The Founders of our nation foresaw that a president could abuse power. They created a constitutional system of equal and separate powers in Congress, the courts and the executive - each with the power to check the others. It worked in Watergate and Congress and the courts checked a president who was asserting absolute power.

But, as in all human institutions, there is no guarantee that it will always work this way. Each of the branches must have the leadership and the courage to do its job. For, if the Congress and the courts are passive in the face of a president's assertion of excessive power, and the people are uninformed of the danger, the country can once again face the loss of precious constitutional freedoms.

This lesson of Watergate is particularly pertinent now. In responses to terrorists' attacks on our country that threaten our national security, President George W. Bush and Attorney General John Ashcroft have sought and obtained from an acquiescent Congress unprecedented powers that are inconsistent with the Bill of Rights' protections. It is not that these powers are necessary to fight terrorism. Prior to 9/11, Congress and the Supreme Court had already given competent federal law enforcement agencies all the power and authority they need to successfully keep our country secure.

The government overreaches when it employs its war against terror to attack the liberties of American citizens. We now face sweeping federal wiretapping, secret searches and seizures, arrest and detention without trial or right to counsel, infiltration by FBI agents in our places of worship and in our social and political clubs and associations. Not even what we read, either from libraries or bookstores, is respected.

It is the time of the anonymous informer and the chilling threat, reminiscent of Watergate, that dissent is unpatriotic and giving aid to the enemy. The logic of the government appears to be that the only way we can preserve our freedom and liberty from the efforts of terrorists to destroy them is to temporarily destroy them ourselves. But true security comes from our being a free society blessed with constitutional democracy and a Bill of Rights - rights that if lost cannot be easily recovered.

An alert Congress would check the administration's grab for greater power than the Constitution permits.

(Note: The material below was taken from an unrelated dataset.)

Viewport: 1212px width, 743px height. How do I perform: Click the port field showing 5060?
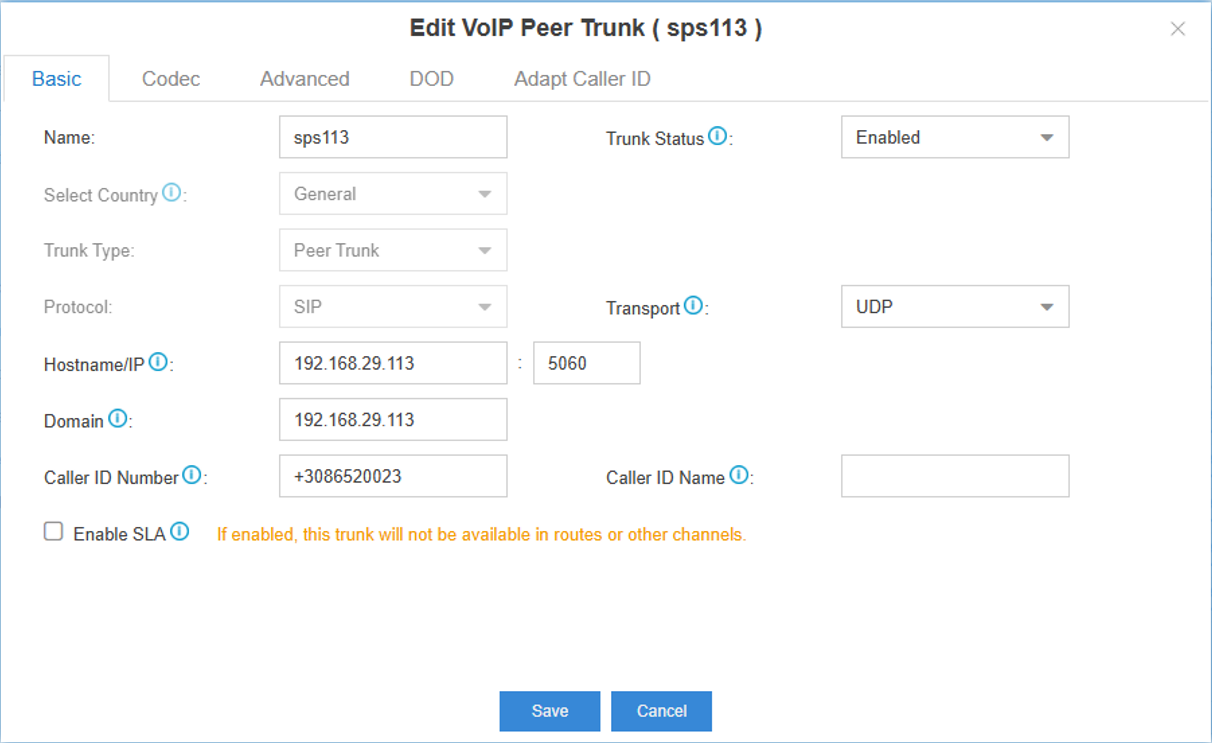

It would hold hearings and inform the people of the dangers they faced. Unfortunately, Congress today is shirking its constitutional responsibilities. There are no Sam Ervins in the Senate now. Instead of offering leadership, our congressional representatives defer to the White House in an attempt to show they are as patriotic as the president.

The lesson of Watergate should teach them that a president free to assert excessive power could, even unintentionally, irreparably harm our democracy. Benjamin Franklin wisely wrote, "They that would give up essential liberty to attain a little temporary safety deserve neither liberty nor safety."


Samuel Dash is professor of law and director of the Institute of Criminal Law and Procedure at Georgetown University Law Center. He served as chief counsel to the Senate Watergate Committee.